### Directions for this task
Copy exactly the lines from the one containing "The height and width of the screenshot is (894, 1372)." through the last line of the records below, both included, and leave out the pictures.

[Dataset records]
- - -

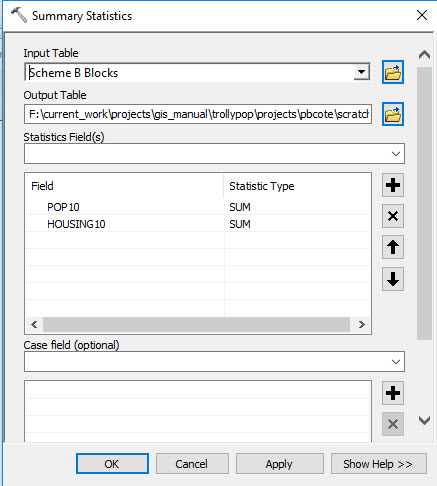Expand the Statistics Field(s) dropdown
The width and height of the screenshot is (437, 486).
click(x=396, y=154)
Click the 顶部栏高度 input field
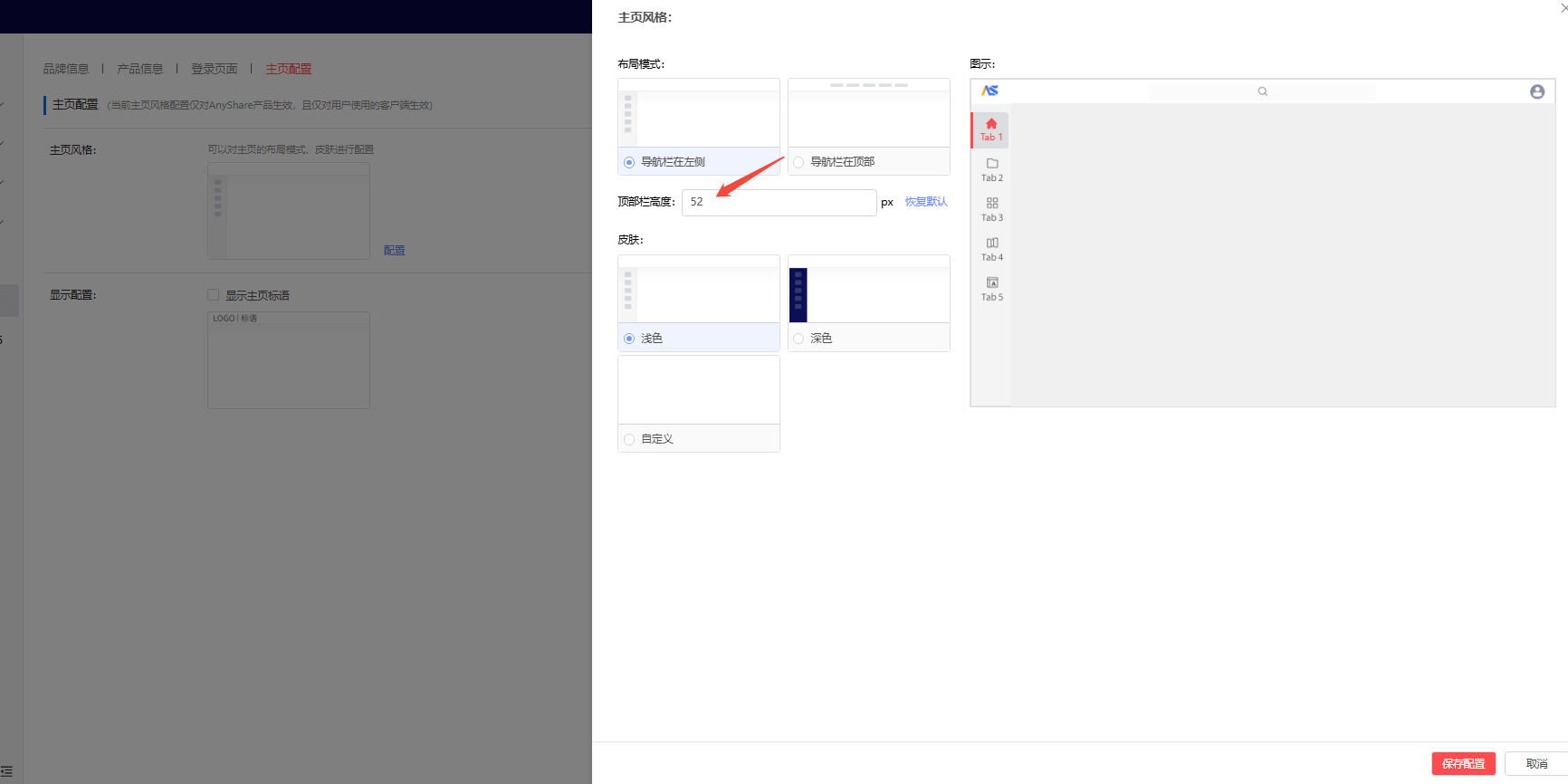The height and width of the screenshot is (784, 1568). coord(779,202)
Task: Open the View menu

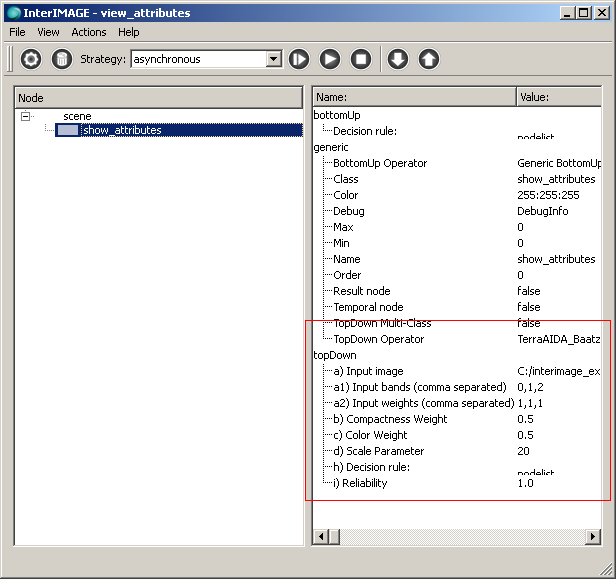Action: (x=48, y=32)
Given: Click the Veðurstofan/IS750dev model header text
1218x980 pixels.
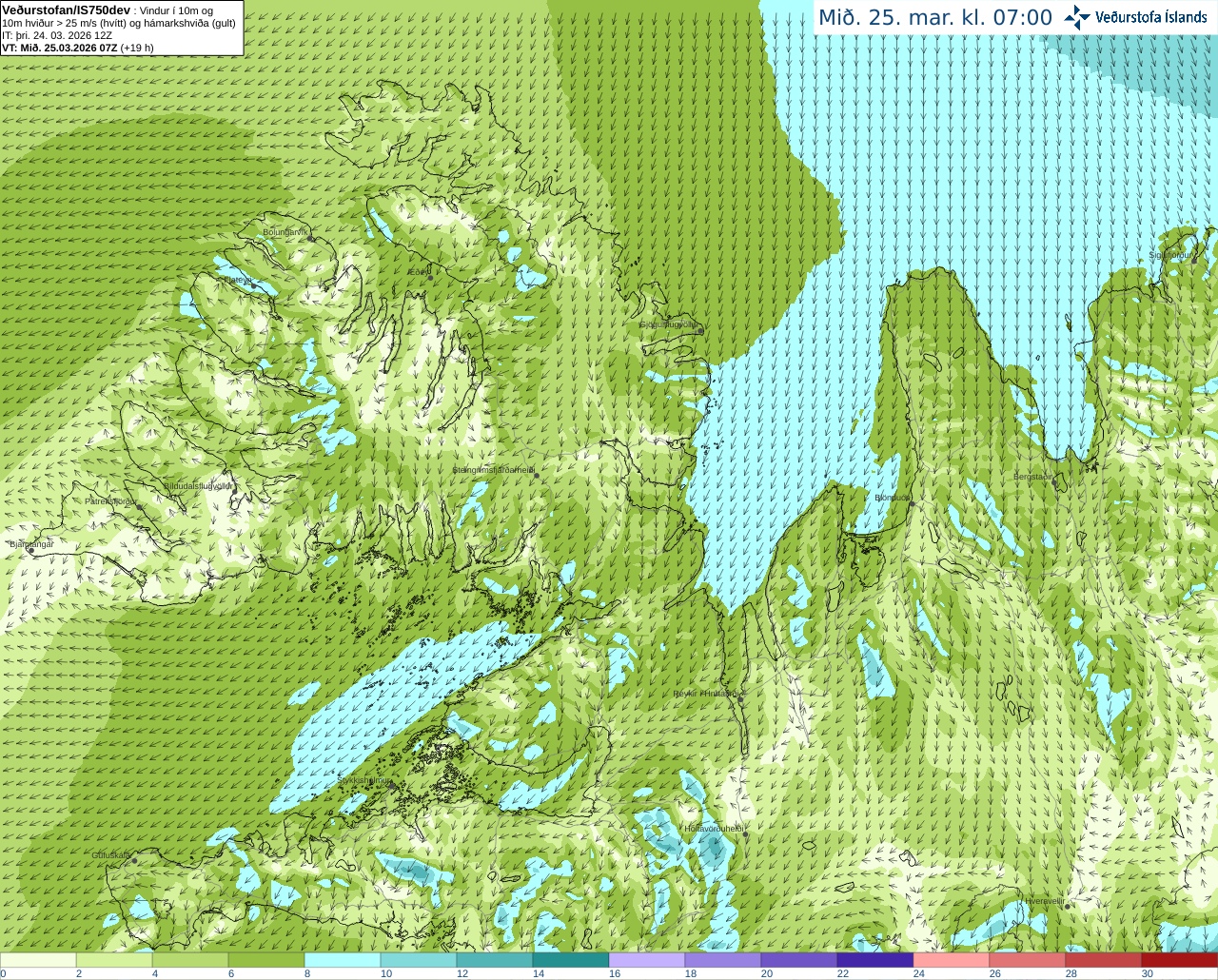Looking at the screenshot, I should [67, 10].
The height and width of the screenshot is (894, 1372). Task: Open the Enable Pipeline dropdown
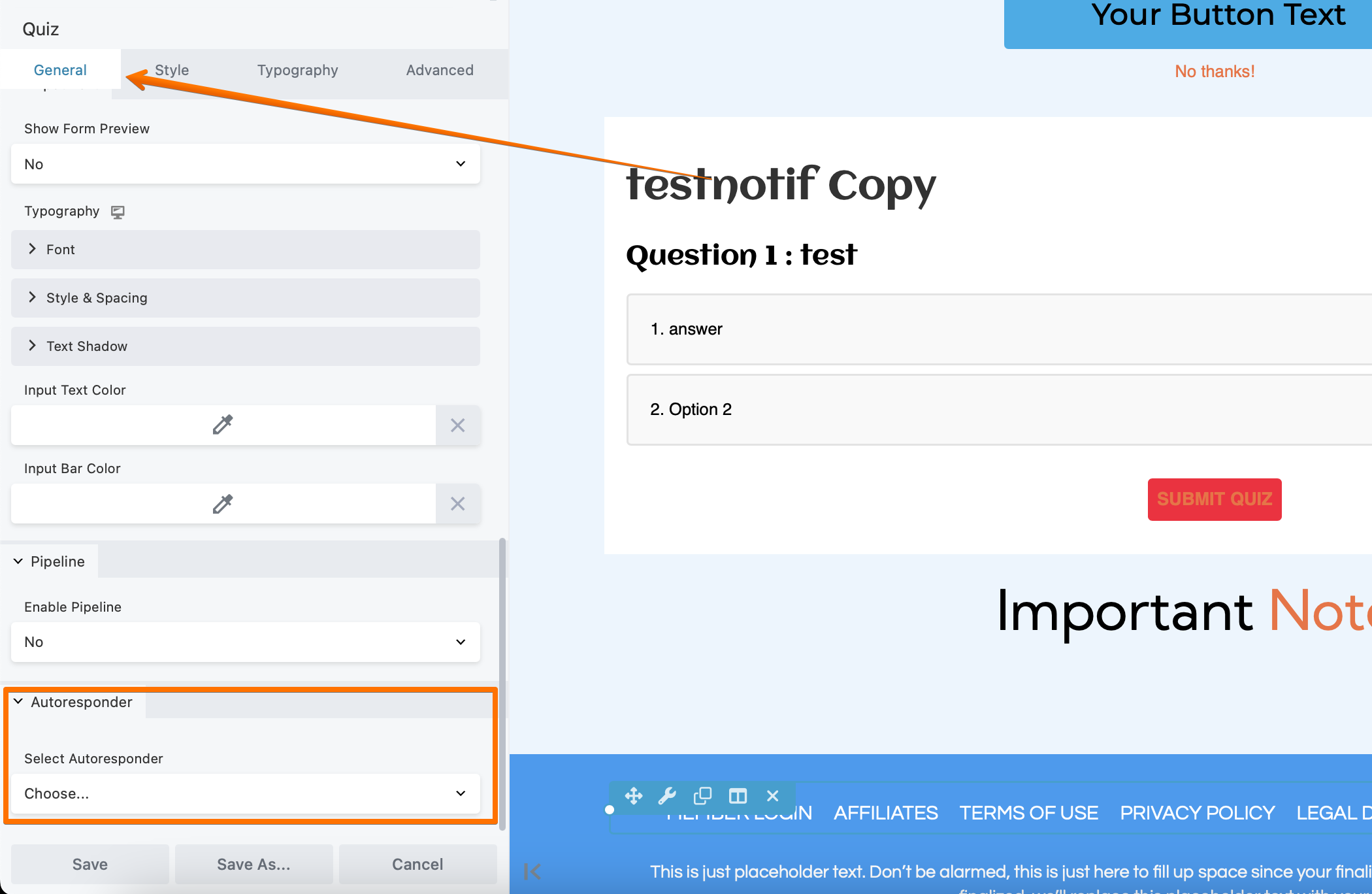[x=245, y=642]
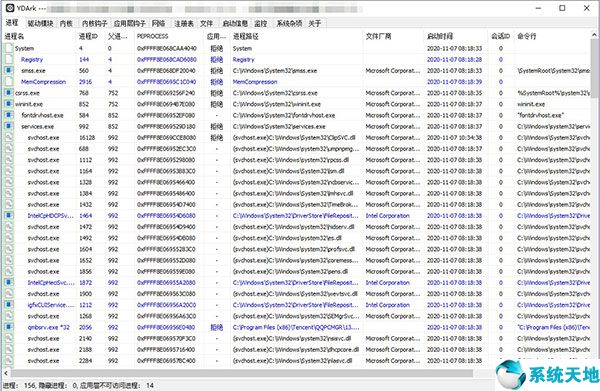Select the wininit.exe process icon
Image resolution: width=600 pixels, height=391 pixels.
(x=9, y=104)
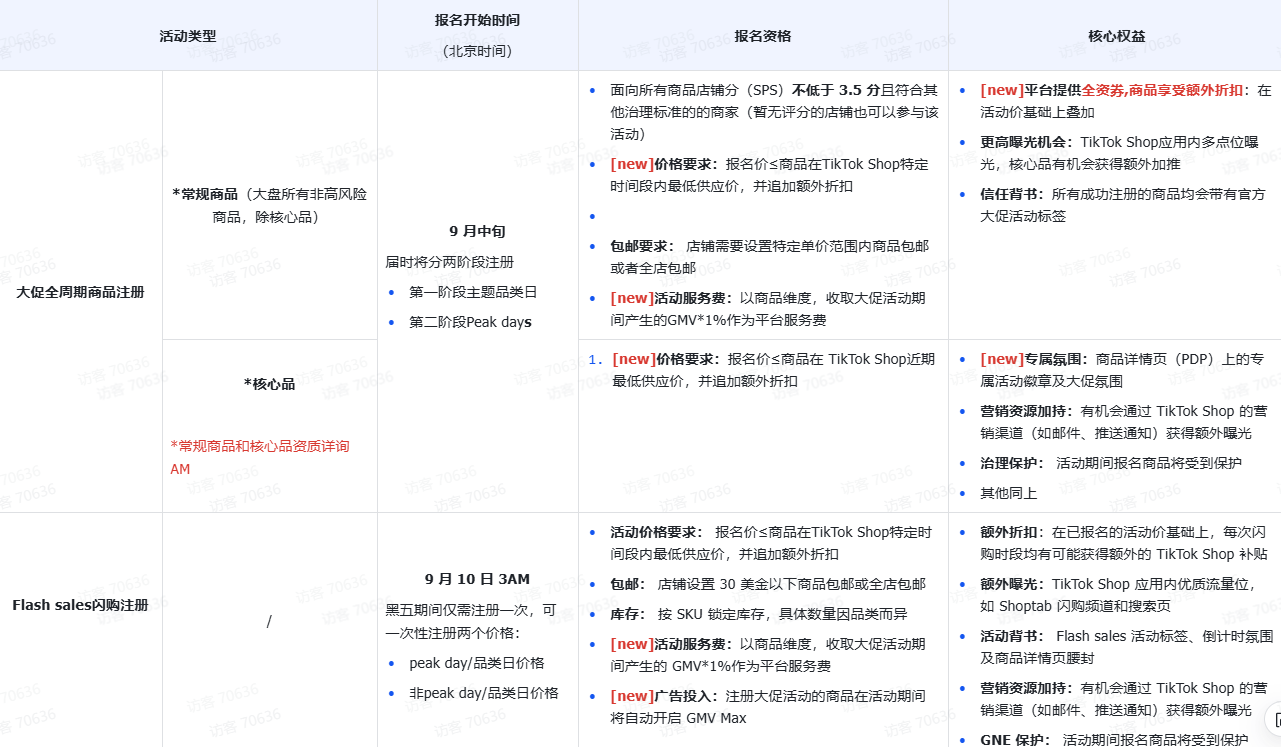The image size is (1281, 747).
Task: Click the 9 月 10 日 3AM text
Action: (477, 579)
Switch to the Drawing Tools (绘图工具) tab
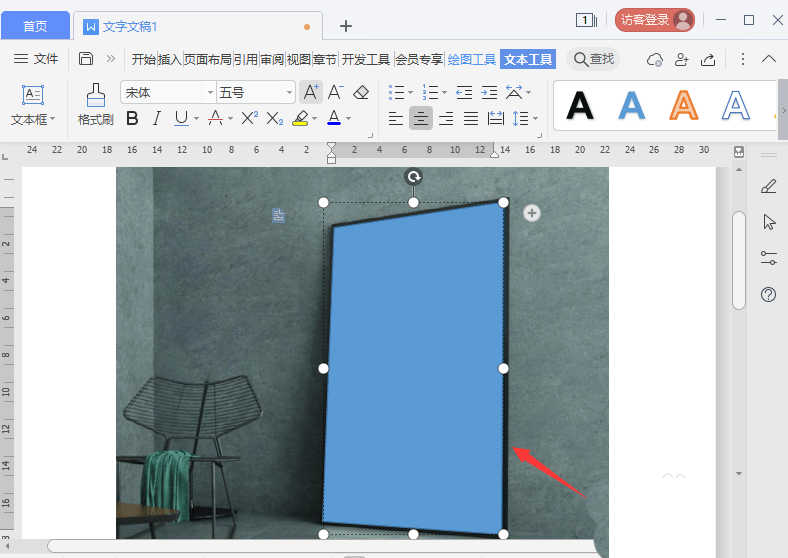This screenshot has width=788, height=558. tap(472, 59)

- - -

### Completed task
The height and width of the screenshot is (894, 1372). Task: Open the Enable Pipeline dropdown
[x=245, y=642]
Select the wininit.exe process icon
Image resolution: width=600 pixels, height=391 pixels.
(x=9, y=104)
The image size is (1281, 747).
Task: Click the 9 月 10 日 3AM text
Action: (477, 579)
Switch to the Drawing Tools (绘图工具) tab
This screenshot has width=788, height=558. tap(472, 59)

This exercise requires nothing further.